Un edificio de piedra arsénica roja, en medio de la Setenta Este en Nueva York, fue el escenario perfecto para que el mundo conociera a la encantadora Holly Golightly, desde entonces su presencia cambió para siempre la vida de todos y cada uno de los que se cruzaron en su camino, incluyendo a no pocos desprevenidos lectores de la novela Breakfast at Tiffany’s de Truman Capote, publicada en 1958. Holly, una joven elegante y delgadísima, cuyos 19 años eran casi imposibles de adivinar, iba siempre impecablemente vestida con una pomposa sencillez, corte de pelo un tanto masculino, con múltiples tonos rubios y gafas oscuras, moviéndose con admirable y seductor desparpajo, ya fuera en sus múltiples incursiones al tocador, generosamente auspiciadas por su acompañante de turno en un bar, lo que constituía uno de sus principales fuentes de ingreso; o en sus acostumbradas visitas de los jueves a Sing sing, para hacer más felices los días de Sally Tomato, un simpático anciano que como dato más que anecdótico resultaba ser un capo de la mafia.

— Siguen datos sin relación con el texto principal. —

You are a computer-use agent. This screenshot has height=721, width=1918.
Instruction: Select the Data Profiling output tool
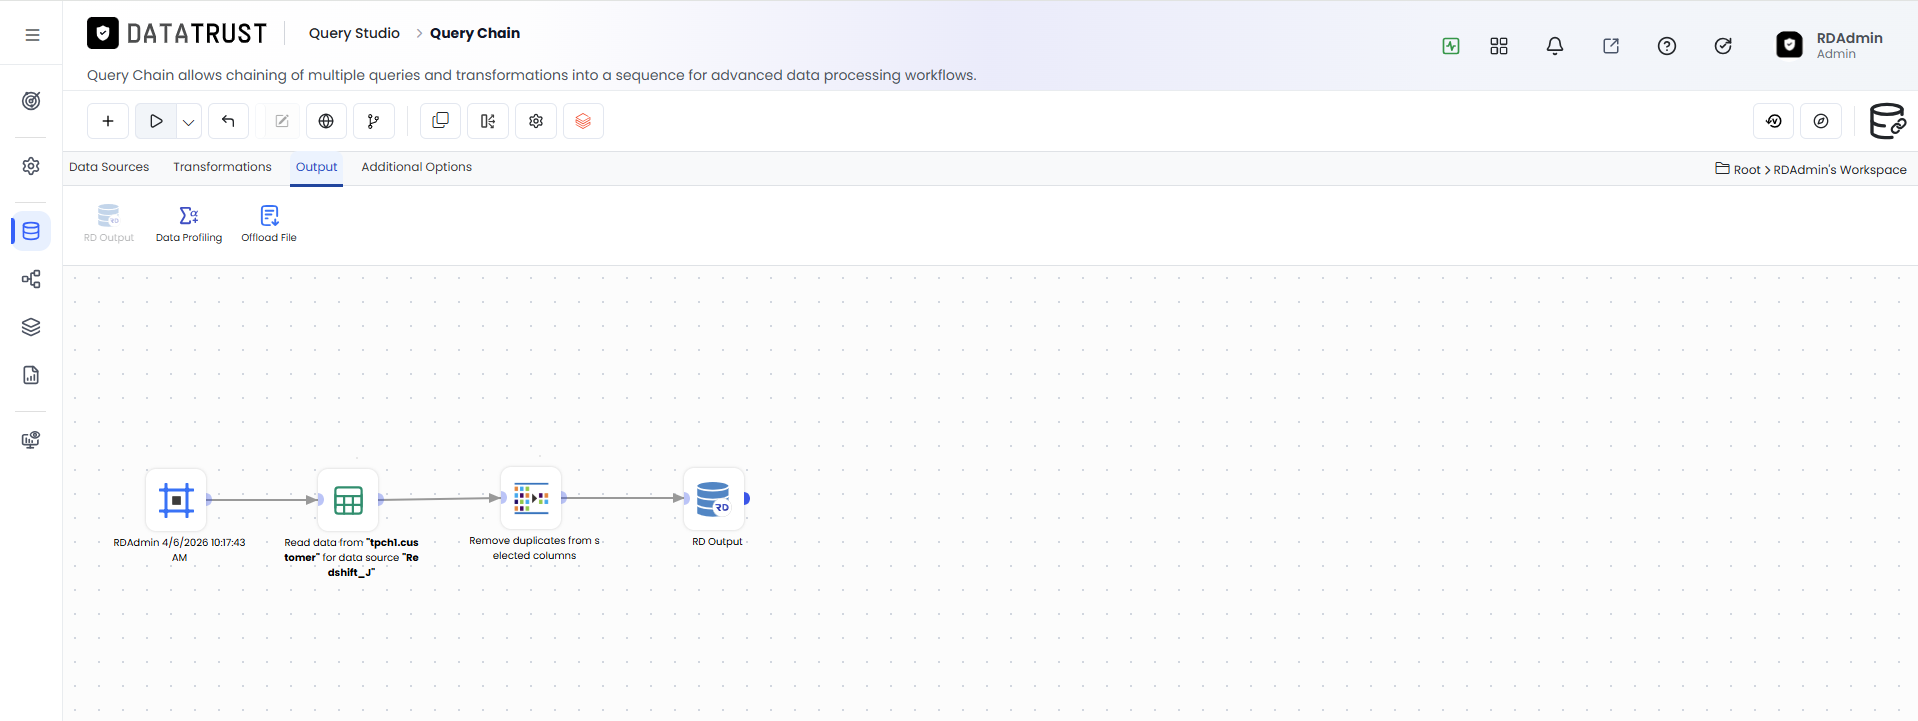click(189, 224)
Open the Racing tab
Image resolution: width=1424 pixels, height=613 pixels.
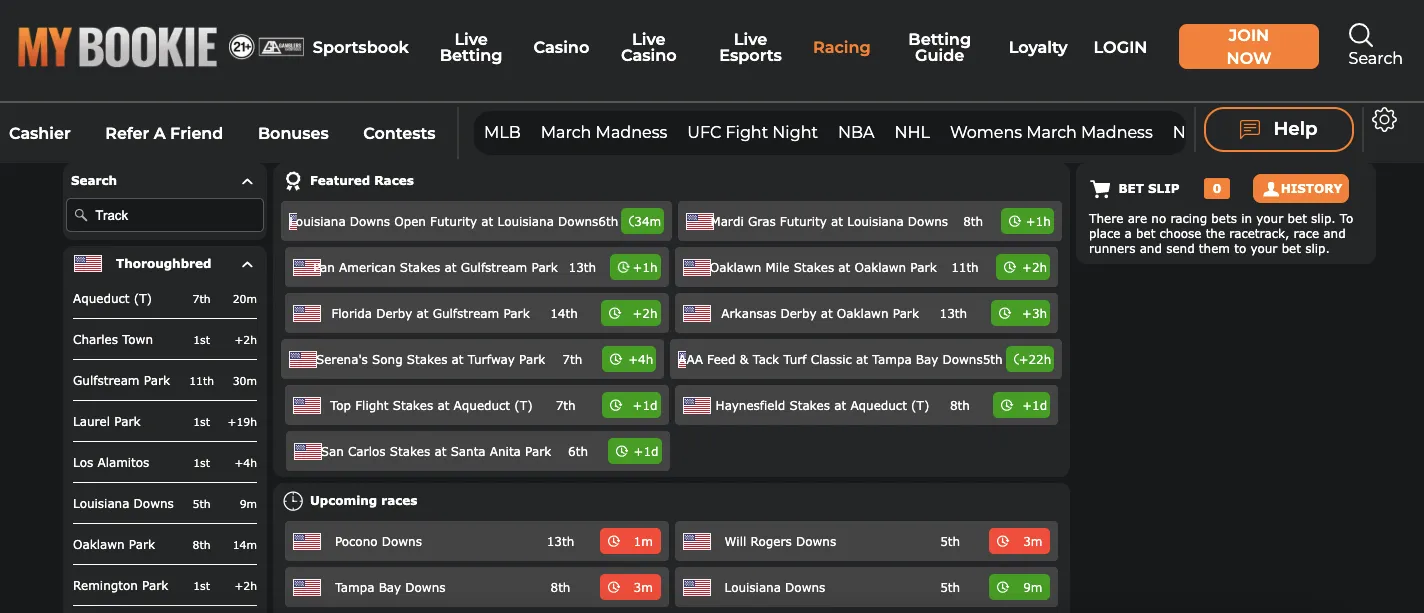tap(841, 47)

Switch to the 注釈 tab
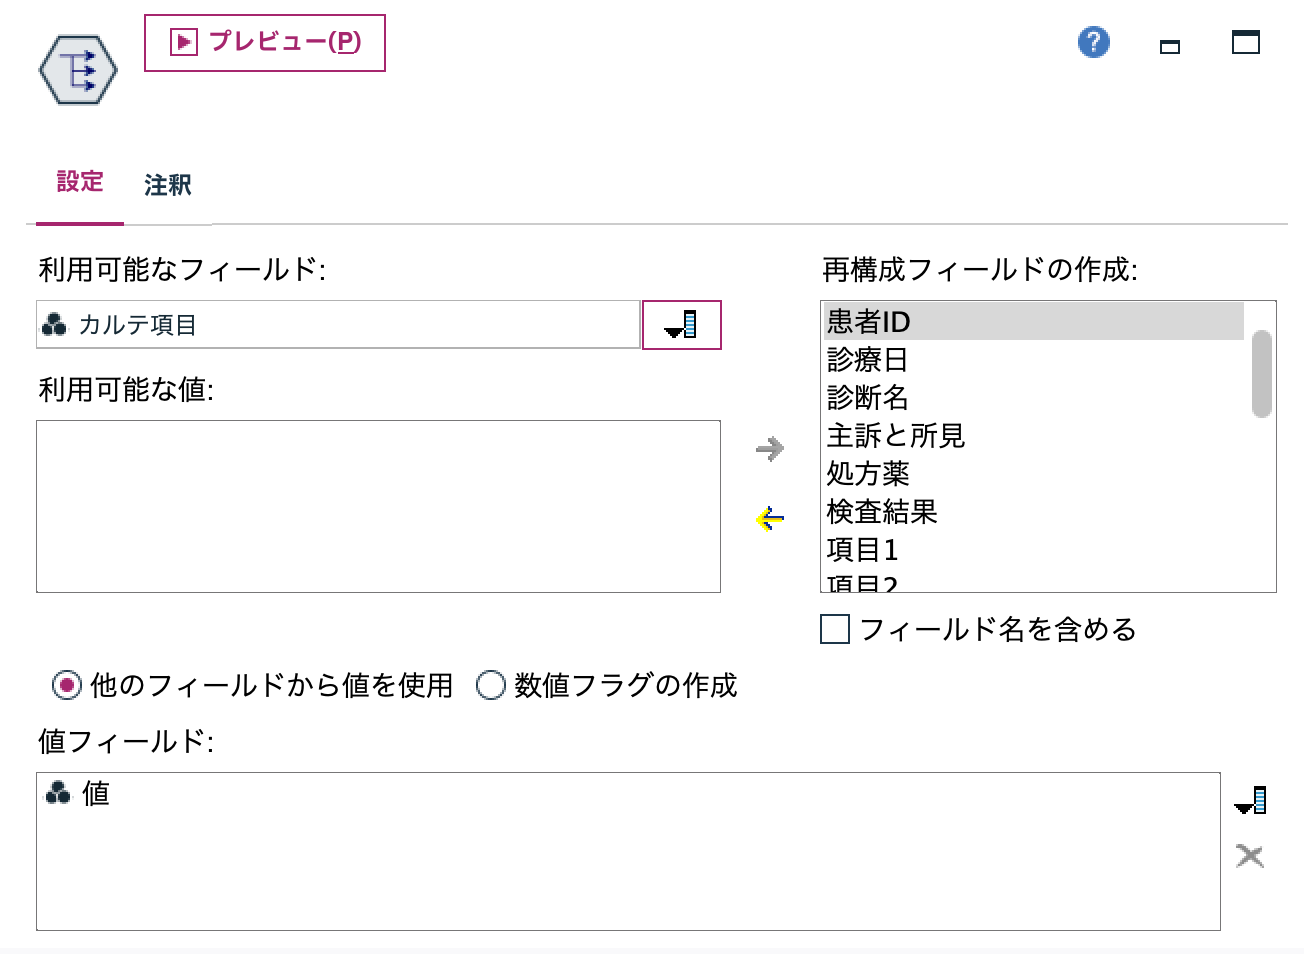[167, 184]
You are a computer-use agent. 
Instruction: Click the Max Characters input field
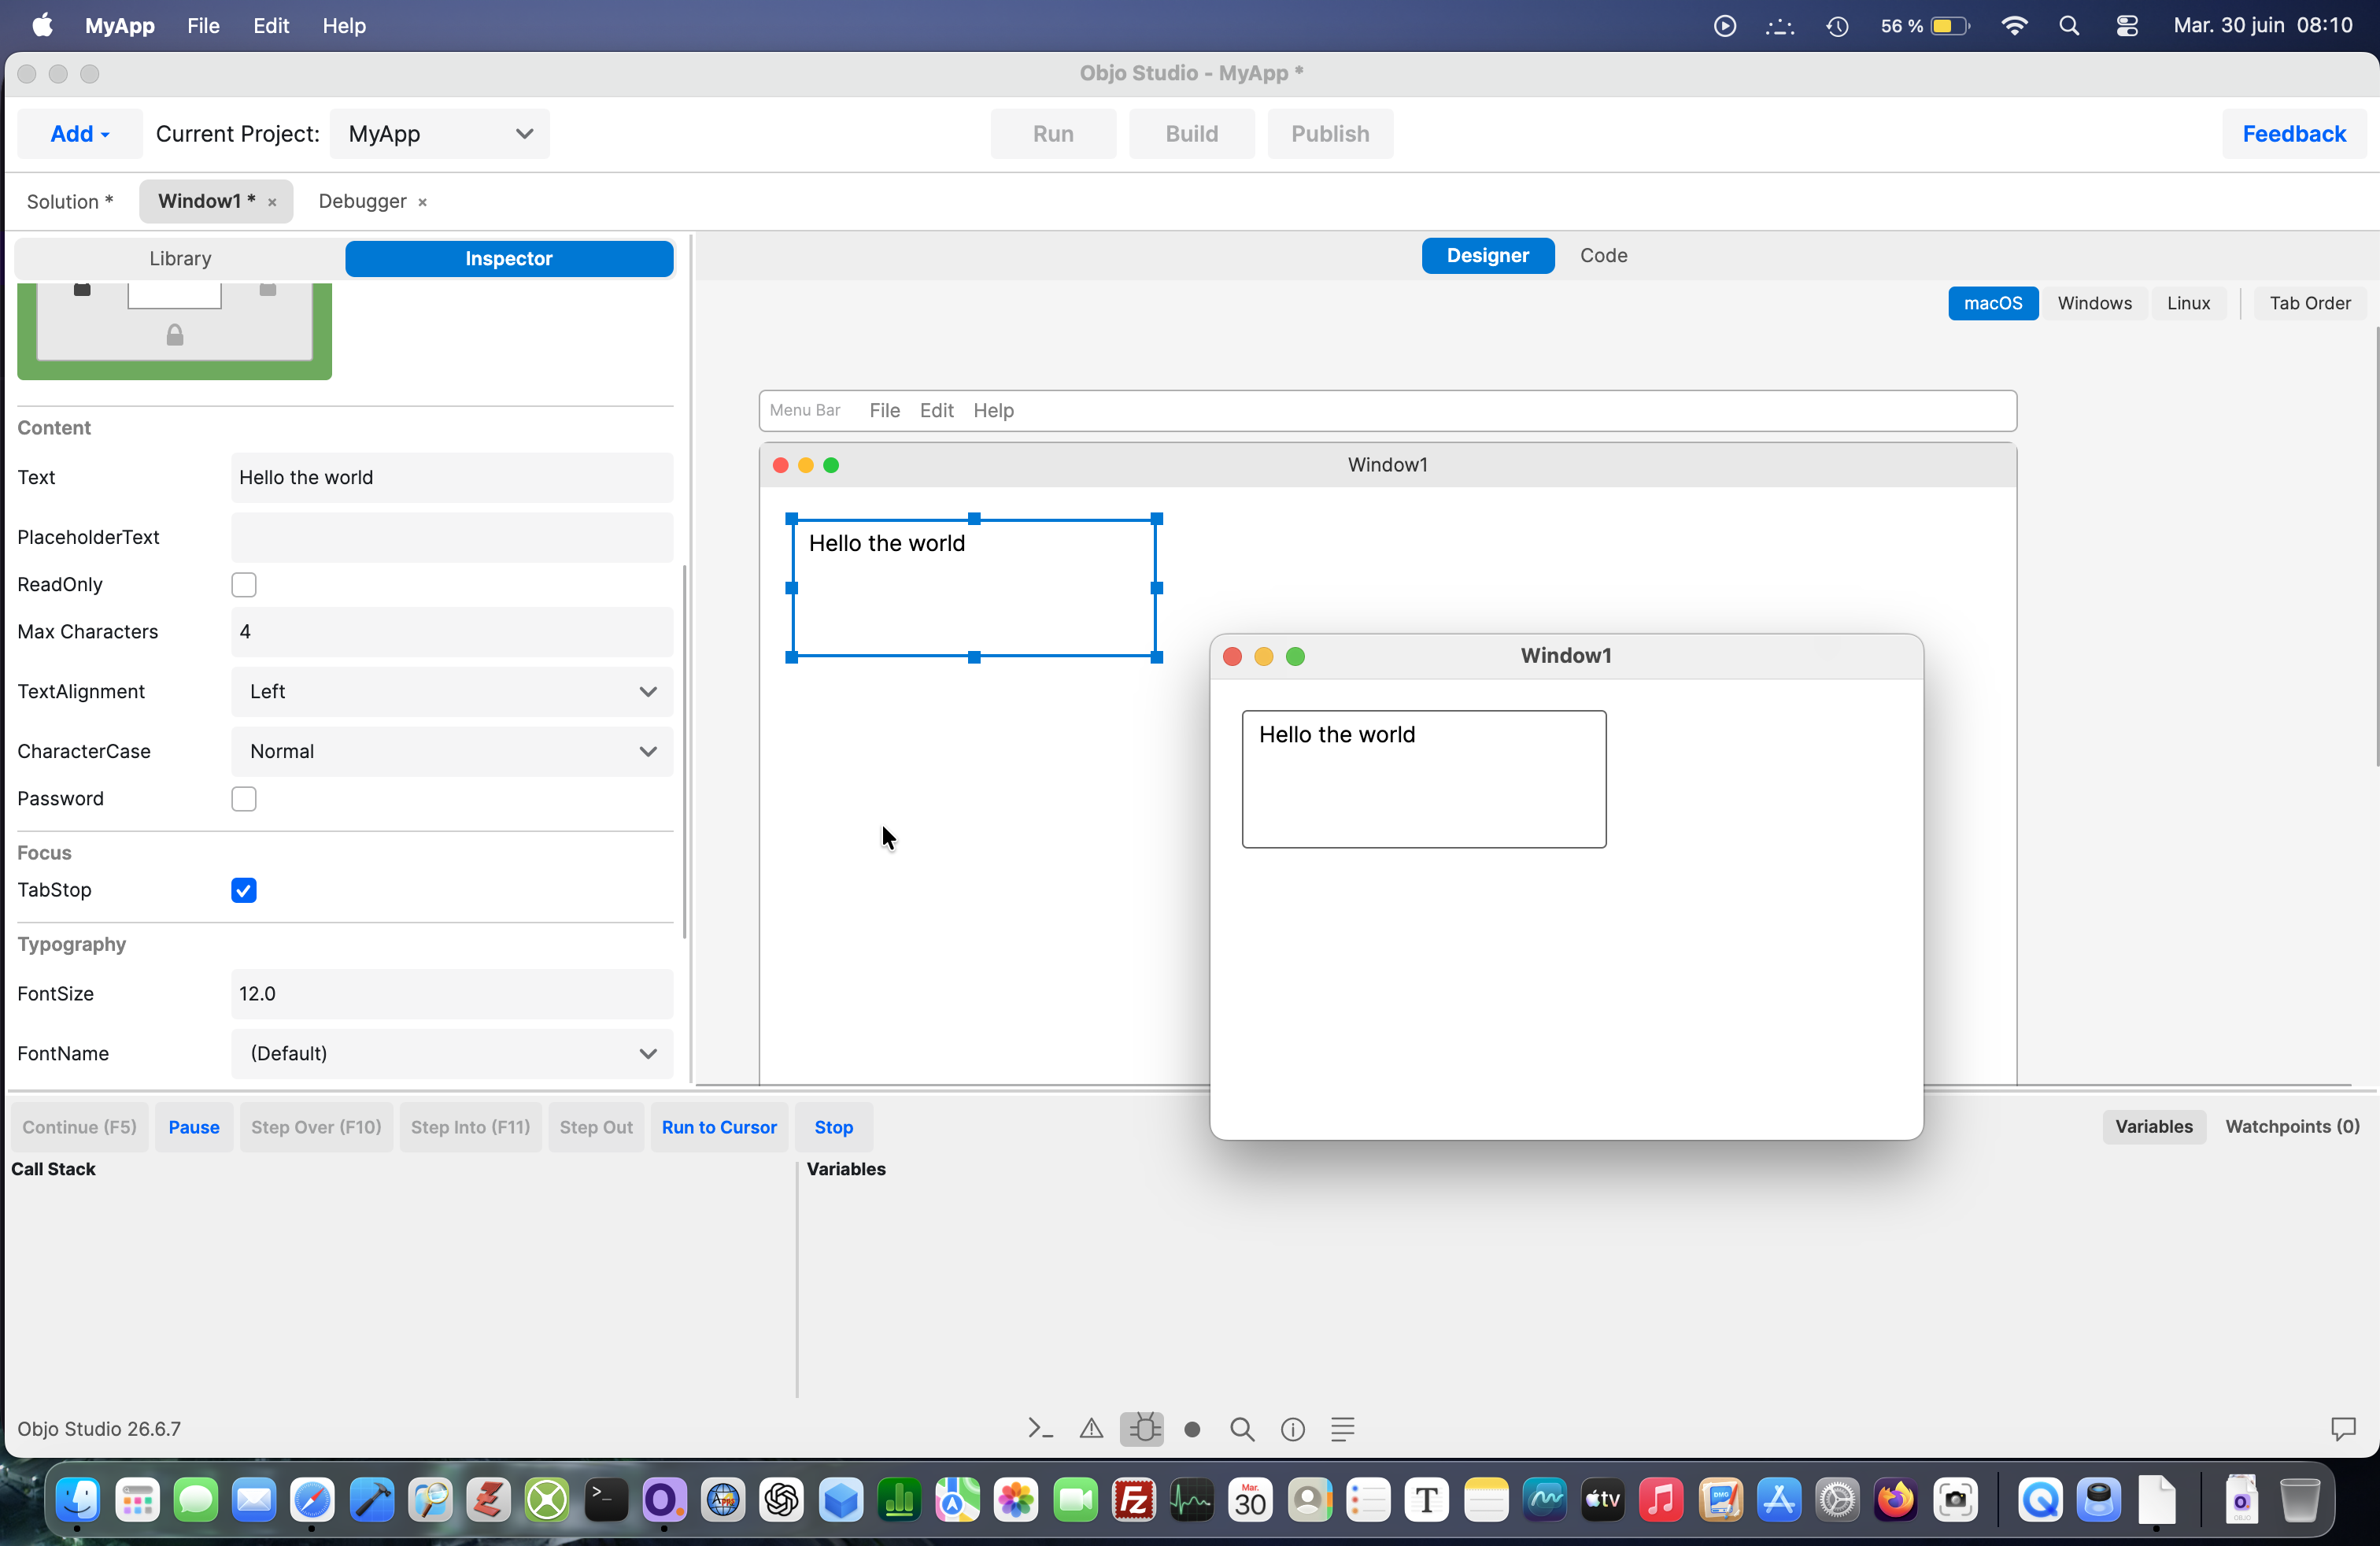coord(452,632)
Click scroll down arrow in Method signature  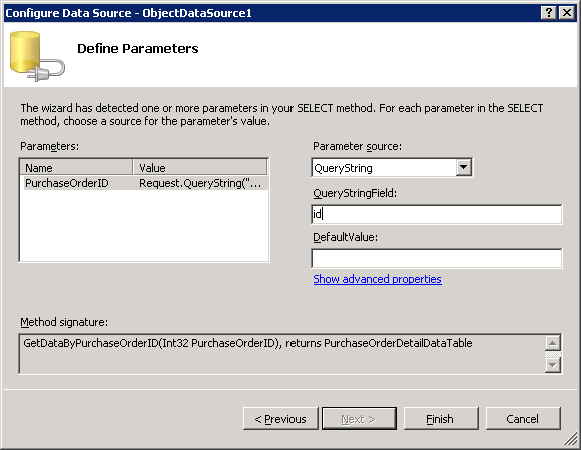coord(552,365)
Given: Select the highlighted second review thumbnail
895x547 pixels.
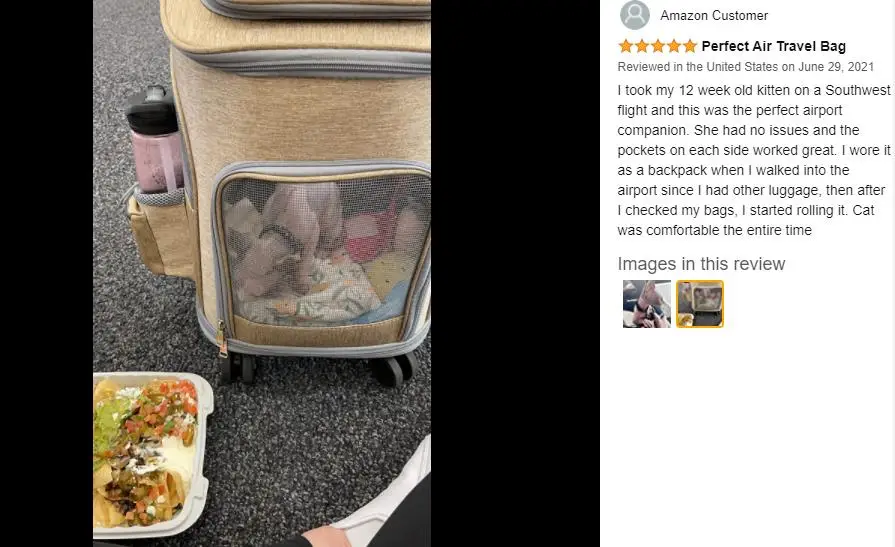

Sin embargo, no son estos los rasgos que mejor la describen, puesto que para hacerse una buena idea de su verdadera naturaleza hay que remontarse a aspectos como su aparente desenfado frente a la vida, o su calculada frivolidad, evidente en su fascinación por la famosa joyería que le da nombre a la novela, único lugar capaz de sacarla de la “malea”, término usado por el personaje, para definir una suerte de depresión personal. Puestos en este camino, resulta imposible pasar por alto su conducta abiertamente indecorosa, su propensión a la prostitución y su inminente bisexualidad, temas polémicos -casi un sello distintivo de Truman Capote- que se vieron atenuados y matizados por el glamur y la belleza de Audrey Hepburn, protagonista de la versión cinematográfica de la obra, que se estrenó en 1961.